Our national problem with the future far exceeds government spending though; it’s a problem of a collective mindset. The average American credit card debt exceeds $15 thousand. Student loans and mortgage debts are even higher: $33 thousand and $150 thousand on average, respectively. Most Americans have no substantial retirement plan, no safety fund in case of emergencies and buy insurance only when it’s legally required.

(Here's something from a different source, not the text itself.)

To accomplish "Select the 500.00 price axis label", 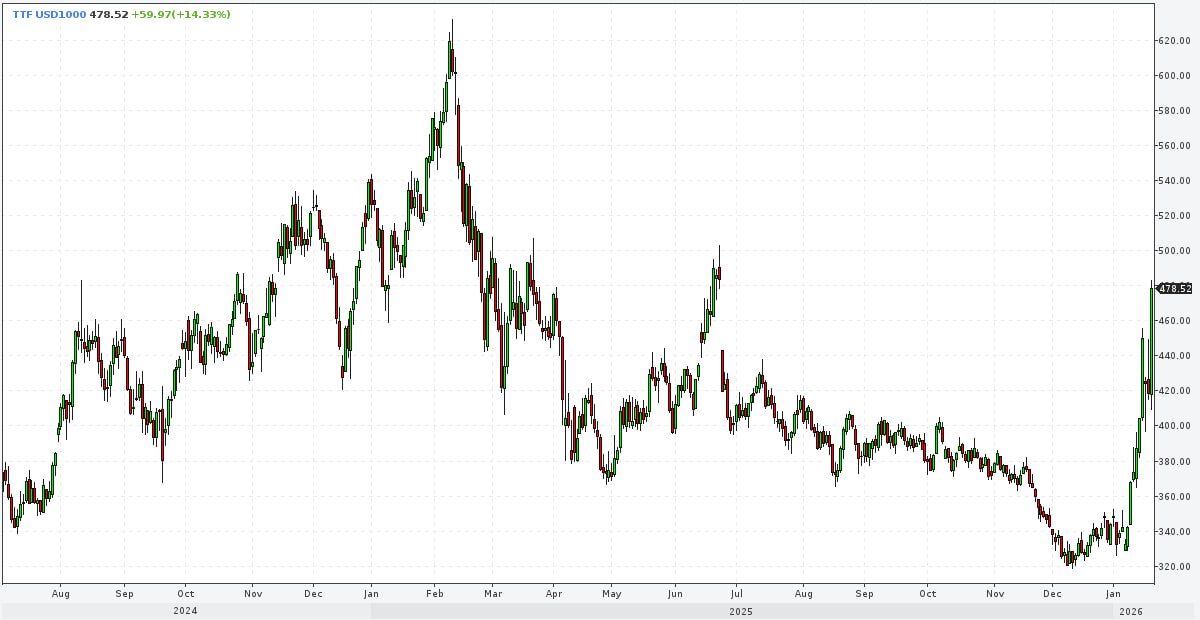I will click(1174, 251).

Here, the question of “who pays?” has a clearer answer: “the suckers.” The suckers, so labeled by Michael Lewis in his semi-autobiographical book “Liar’s Poker,” are those who are out of the loop and unknowingly buy into the baited pyramid scheme that is so effective in garnering support and votes. The outrageous wealth inequality our nation has experienced in the last few decades isn’t the cause of our political and social problems—it’s the result of audacious bribery with the public’s own money, by our government, by our banks, by businesses and by us. We’ve been sold the lie that we can have it all, and have purchased a perfect present at the price of the future. But we did that several decades ago. Now yesterday’s future is upon us, and Shylock has finally come to demand his recompense, far exceeding a mere pound of flesh.
Perhaps “the suckers” are expected to pay for the national debt as well.

What will we do?

The unenlightened, knee-jerk reaction, and what Congress has been coerced into doing thanks to public demand, is to indefinitely defer any unpleasantry deep into the future. We could call this the ostrich approach: burying one’s head in the sand to make the problems go away. The obvious problem with this is that the problems don’t actually go away. Wealth inequality, global warming, national debt and economic hardship are not problems we can deny, wish or purchase away, despite the corporate propaganda trying to persuade us to the contrary.

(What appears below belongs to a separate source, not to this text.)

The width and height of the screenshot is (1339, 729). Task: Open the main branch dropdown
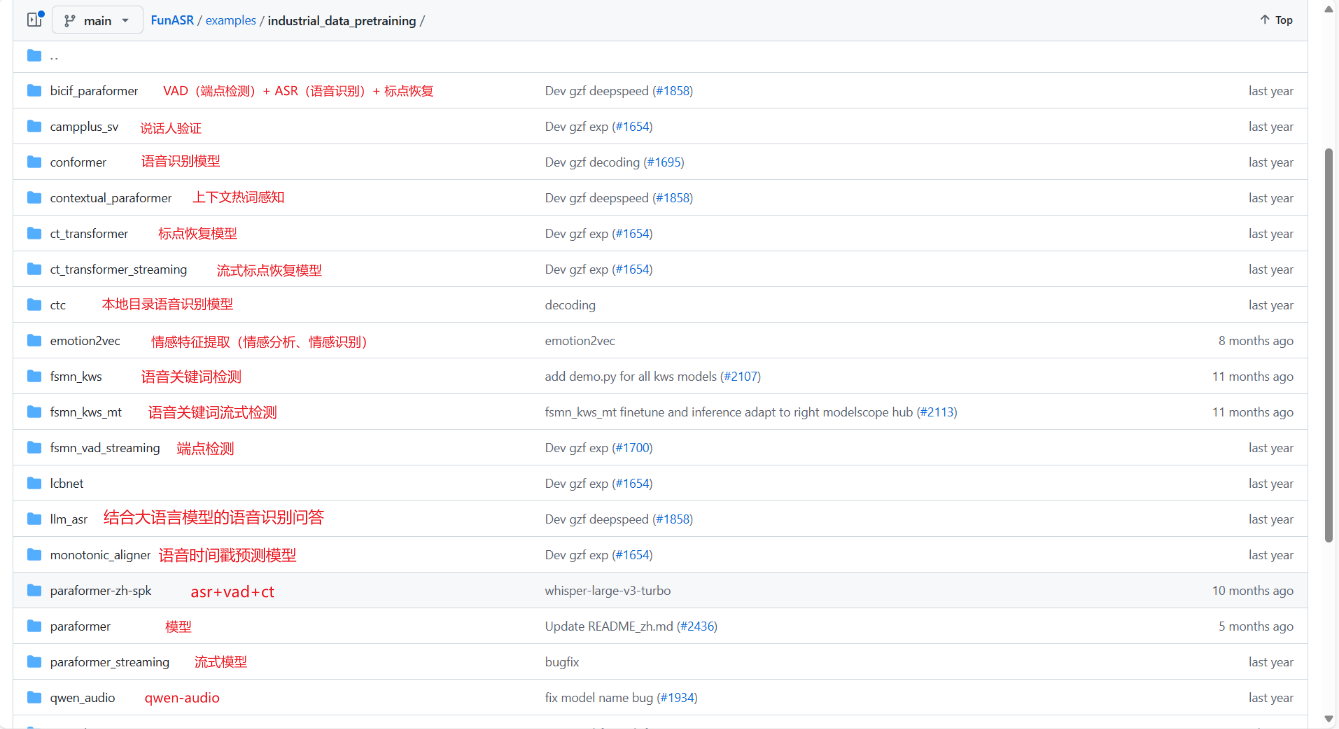pos(97,20)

A better solution would be to acknowledge that we cannot have our utopia—our proverbial cake—and our future too, and to be highly suspicious of those who claim they can make two and two equal five. The political problems we are facing today are the result of promises that cannot be kept, to be made with money that we do not have and at the price of the pain-deferred future that we will have to live with. When we vote for our political candidates, when we buy things, when we save money, when we decide how much we will work and how much money we expect for our work, we must think about the long-term consequences of our actions instead of just the short-term benefits. Failing to do so is to accept a polarized, divisive and dysfunctional state of the nation in exchange for a devilish offer of temporary money and comfort. It’s one that our nation should have rejected long ago, but the sooner the better.